DATASET RECORDS →
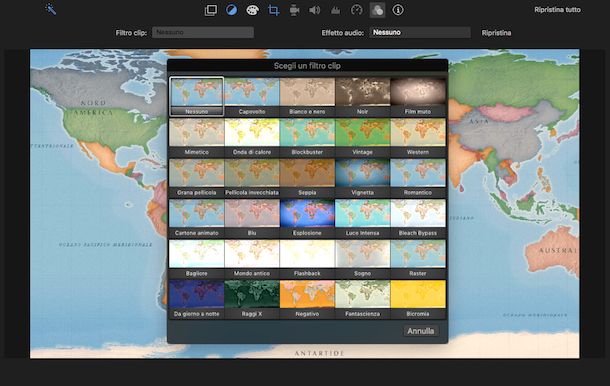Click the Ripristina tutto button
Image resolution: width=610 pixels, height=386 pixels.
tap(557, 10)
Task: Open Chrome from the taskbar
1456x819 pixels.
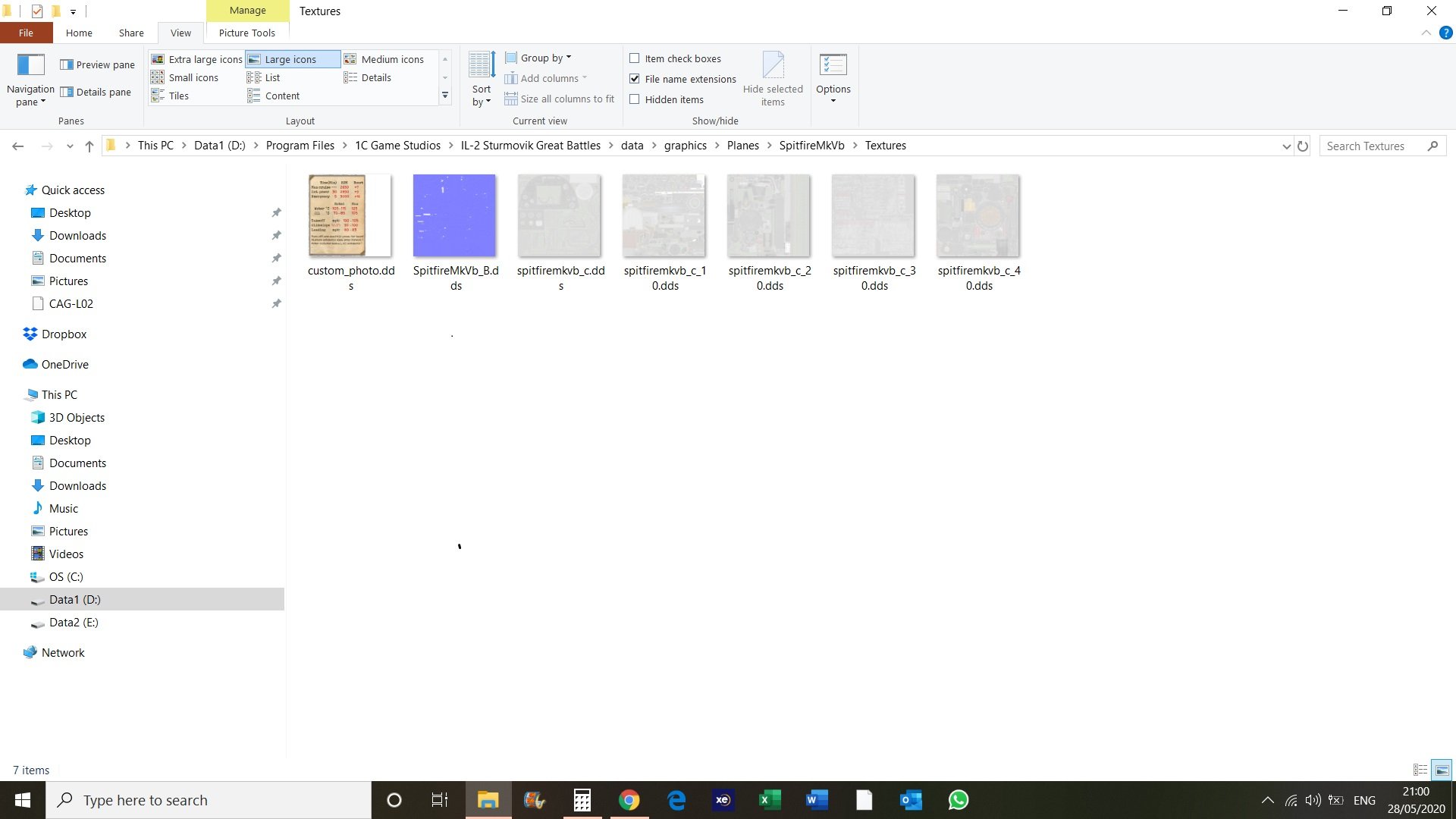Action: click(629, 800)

...

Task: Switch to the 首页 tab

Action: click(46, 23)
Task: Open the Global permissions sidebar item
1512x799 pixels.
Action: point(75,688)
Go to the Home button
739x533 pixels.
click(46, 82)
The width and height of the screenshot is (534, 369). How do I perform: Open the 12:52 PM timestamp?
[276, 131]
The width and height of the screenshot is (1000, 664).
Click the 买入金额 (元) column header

THE PROBLEM → Rescale the records starting at the line containing "Task: Switch to the 首页 tab" and ending at the line containing "Click the 买入金额 (元) column header", both lines included, and write every line of that span again, requests included. Multiply each coordinate in the answers by 2 and round it to a whole number, with halves rounded up; leave all other numbers unchanged.

COMPLETED TASK →
Task: Switch to the 首页 tab

Action: click(92, 46)
Task: Open the Global permissions sidebar item
1512x799 pixels.
Action: point(150,1376)
Go to the Home button
739x533 pixels.
click(92, 164)
The width and height of the screenshot is (534, 369). How do I perform: Open the 12:52 PM timestamp?
[552, 262]
The width and height of the screenshot is (1000, 664).
Click the 买入金额 (元) column header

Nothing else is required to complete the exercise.